Wszyscy członkowie komisji podpisali się pod 70-stronicowym raportem krytycznie oceniającym powołanie i działalność spółki Kraków5020. Ich zdaniem już same prace nad powołaniem spółki „od początku obarczone były błędem organizacyjno-finansowym polegającym na braku analizy ekonomiczno-prawno-skarbowej(…)”.
Pojawiły się też rekomendacje, jakie kroki powinny zostać wykonane. Mowa tu m.in. o likwidacji drugiej telewizji. – Takie działania generują olbrzymie koszty, a nie przynoszą miastu wymiernych efektów promocyjnych, ani nie docierają do większej grupy mieszkańców – widnieje w raporcie.
Kolejnym elementem jest złożenie wniosku o postępowanie sprawdzające do krakowskiej prokuratury, „w sprawie transferu dóbr materialnych i niematerialnych z Krakowskiego Biura Festiwalowego do Spółki Kraków5020 za pośrednictwem miasta”.
Prawie wszyscy radni byli też zgodni co do zawiadomienia Najwyżej Izby Kontroli, by organ ten kompleksowo zbadał m.in. działalność spółki.

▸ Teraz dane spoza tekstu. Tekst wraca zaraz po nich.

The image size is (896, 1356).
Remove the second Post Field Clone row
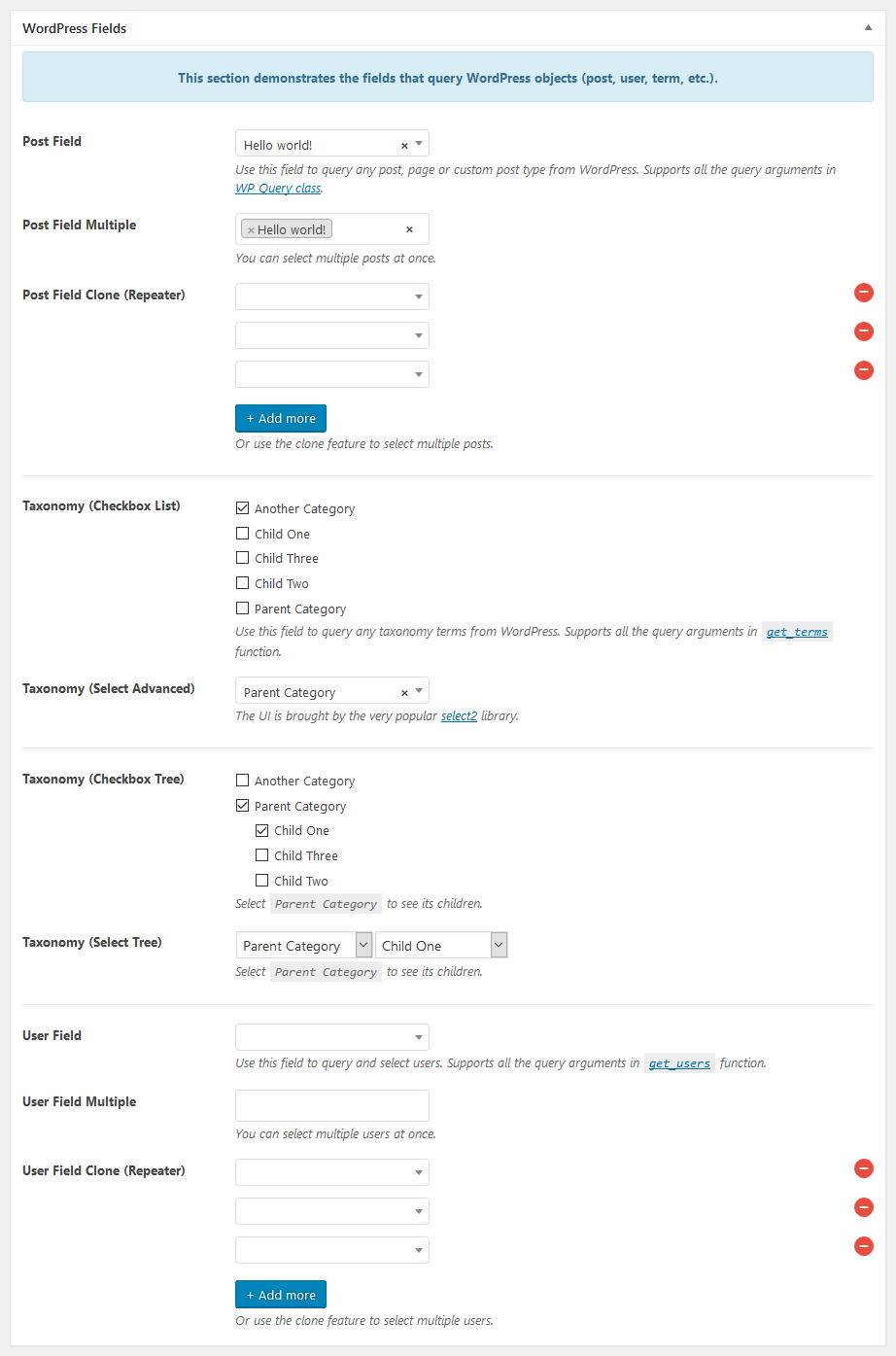point(863,331)
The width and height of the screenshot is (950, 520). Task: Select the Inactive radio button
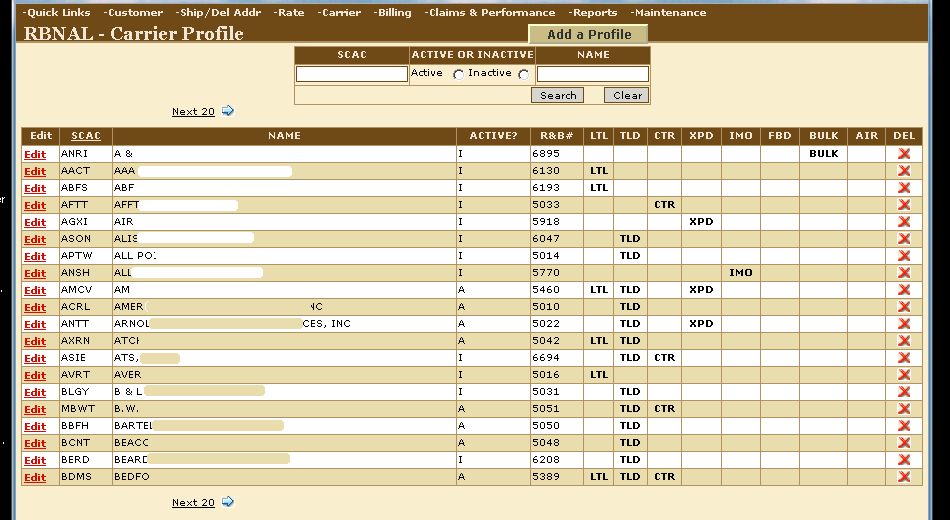524,75
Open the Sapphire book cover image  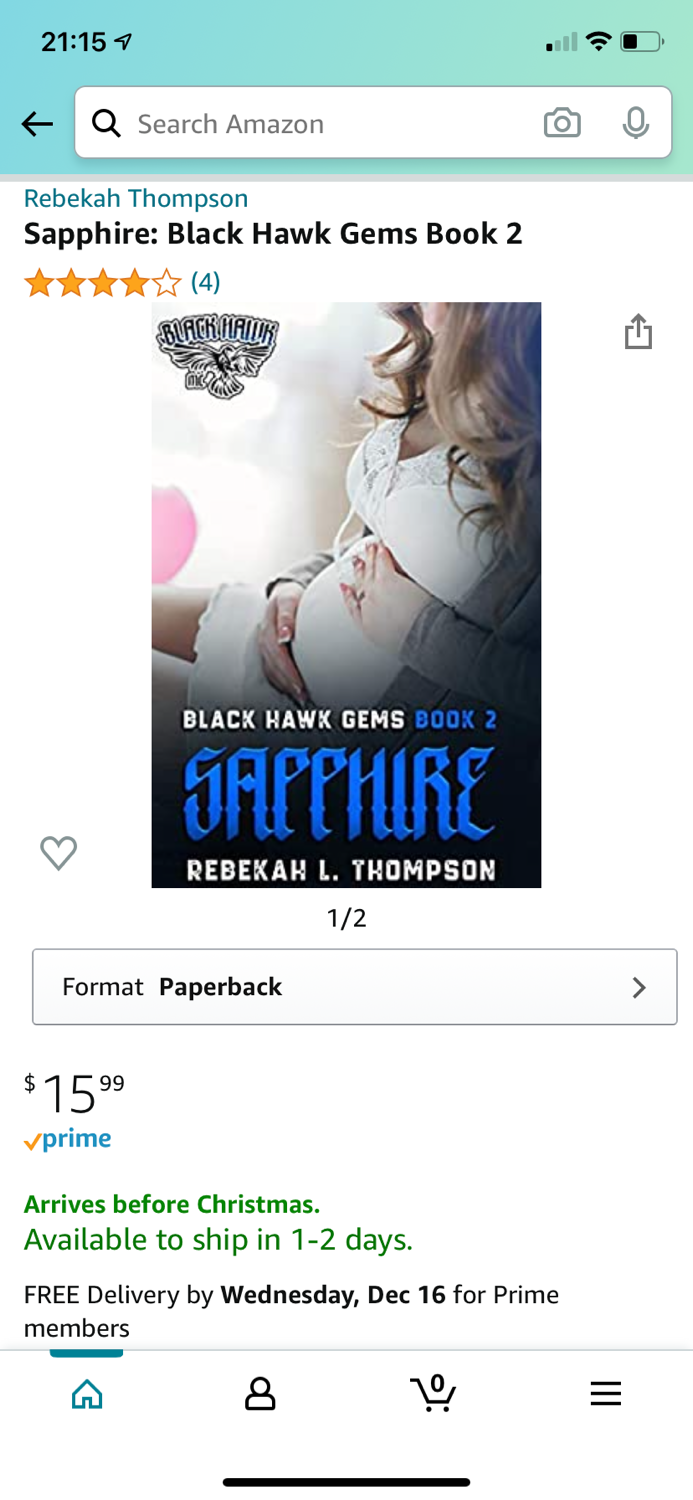[x=346, y=595]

Najważniejszą rekomendacją jest jednak ta dotycząca likwidacji spółki, jak uzasadniają radni, „ze względu na nieosiągnięcie żadnego z zakładanych celów funkcjonowania spółki, w tym wysoce niezadowalające działania promocyjne, wydatkowanie olbrzymich środków finansowych pochodzących z budżetu miasta przy jednoczesnym spadku jakości świadczonych usług (…)”.
Zdania są podzielone
Prezydent, który zapoznał się z raportem, ale nie z samymi rekomendacjami, nie zgadza się z nim, czego dał wyraz w obszernym piśmie przesłanym radnym dzisiaj rano. Przedstawiciele spółki tłumaczą natomiast, że wykonują wszystkie zlecone zadania zgodnie z prawem i do tej pory żadna instytucja nie podważyła zapisów i realizacji umowy z Urzędem Miasta Krakowa.
Otrzymaliśmy też zestawienie konsekwencji związanych z likwidacją spółki. Znalazły się wśród nich straty sięgające 30 mln zł z tytułu różnego rodzaju umów. Spółka przestrzega również przed efektem domina w branży, utratą wykwalifikowanych pracowników czy utratą wizerunku miasta.
Na środowej sesji radni miejscy będą debatować nad obywatelskim projektem uchwały w sprawie likwidacji spółki Kraków5020.
"Jestem zwolennikiem jednej telewizji"
– Jako przewodniczący rady miasta, cieszę się, że komisja w gronie radnych z różnych obozów politycznych potrafiła wypracować wspólne wnioski. Nie da się ukryć, że obecna sytuacja i istnienie dwóch miejskich telewizji zamiast tworzyć dobry wizerunek Krakowa, naraża go na straty. A jednocześnie sporo nas kosztuje – komentuje sprawę Rafał Komarewicz.
– Jestem zwolennikiem jednej telewizji i taki wniosek komisji jestem skłonny poprzeć. Powinno do tego dojść jak najszybciej. Rozsądne są też zmiany dotyczące możliwości połączenia spółki Kraków 5020 z Agencją Rozwoju Miasta – stwierdza przewodniczący Rady Miasta Krakowa.